Rolls-Royce is talking to Amazon, and other US cloud providers like Google and Microsoft, about the possibility of using a proposed mid-size PWR (470 MWe), currently under development with UK government funding.
The story surfaced according to a computer industry trade press report, as UK premier Boris Johnson promised that Britain’s electricity grid will be carbon-free by 2035, and told the media that this would require nuclear power as part of the country’s baseload electric grid.
The SMR project is a consortium led by Rolls-Royce, which received £215 million from the UK government in 2020 to develop its new) reactor.
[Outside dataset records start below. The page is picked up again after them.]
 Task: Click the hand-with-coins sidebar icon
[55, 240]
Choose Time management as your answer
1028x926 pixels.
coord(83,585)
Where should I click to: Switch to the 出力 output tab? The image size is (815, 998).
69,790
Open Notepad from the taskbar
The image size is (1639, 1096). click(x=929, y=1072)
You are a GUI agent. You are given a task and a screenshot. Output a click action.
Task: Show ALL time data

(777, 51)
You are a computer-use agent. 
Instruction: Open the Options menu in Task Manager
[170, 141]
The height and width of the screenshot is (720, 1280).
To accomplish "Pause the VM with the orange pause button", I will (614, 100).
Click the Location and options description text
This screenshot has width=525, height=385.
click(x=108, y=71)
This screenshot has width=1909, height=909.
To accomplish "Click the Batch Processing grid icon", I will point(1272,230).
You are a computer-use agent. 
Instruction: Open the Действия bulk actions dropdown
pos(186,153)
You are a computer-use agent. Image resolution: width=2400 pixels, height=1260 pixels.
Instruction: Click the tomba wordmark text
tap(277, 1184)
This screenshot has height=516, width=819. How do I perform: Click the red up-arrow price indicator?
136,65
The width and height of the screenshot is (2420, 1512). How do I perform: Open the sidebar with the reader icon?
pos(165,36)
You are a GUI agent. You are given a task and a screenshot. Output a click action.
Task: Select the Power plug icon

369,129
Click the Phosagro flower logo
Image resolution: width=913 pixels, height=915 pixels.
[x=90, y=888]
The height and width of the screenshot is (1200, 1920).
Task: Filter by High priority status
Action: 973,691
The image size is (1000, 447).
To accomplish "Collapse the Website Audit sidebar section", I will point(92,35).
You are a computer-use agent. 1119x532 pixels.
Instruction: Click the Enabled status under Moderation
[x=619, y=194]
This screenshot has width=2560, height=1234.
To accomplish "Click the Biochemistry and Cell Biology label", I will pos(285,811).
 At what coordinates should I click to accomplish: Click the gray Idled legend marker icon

The proposed design is a 470MW power plant that can be built in Rolls-Royce factories and delivered on-site in modular form, and could be available by 2030.
According to Rolls-Royce’s site, the SMR “takes advantage of factory-built modularization techniques to drastically reduce the amount of on-site construction and can deliver a low-cost nuclear solution that is competitive with renewable alternatives”.
The promise is for long-term, guaranteed, low carbon power which can support baseload without the variability of solar and wind power. This will help support the decarbonization of industries, including data centers.
“Our SMR program has been designed to deliver clean affordable energy for all and does so with a revolutionary new approach aimed at commoditizing the delivery of nuclear power through a factory build modularization program,” said Tom Samson, CEO of the Rolls-Royce SMR Consortium last July.
The trade press report quoted a Rolls-Royce spokesperson saying: “A number of major companies have set low-carbon or green targets for securing their power, and rather than just buying a contract they’re thinking: plug an SMR into a data center and you’ve got full availability of low-carbon power. This is partly a way to keep shareholders happy.”
Cavendish Nuclear, a subsidiary of Babcock International, recently joined the SMR consortium, joining existing members Assystem, Atkins, BAM Nuttall, Laing O’Rourke, National Nuclear Laboratory (NNL), Jacobs, The Welding Institute (TWI), and Nuclear AMRC.
Both Rolls-Royce and Cavendish are involved in a similar project to build an Advanced Modular Reactor (AMR), called U-Battery. This is also aiming to deliver reactors built in factories, with a capacity of around 10MW, by the 2030s. Last week U-Battery demonstrated a mock-up of its reactor vessel and heat exchangers, as a milestone towards delivery of an actual system.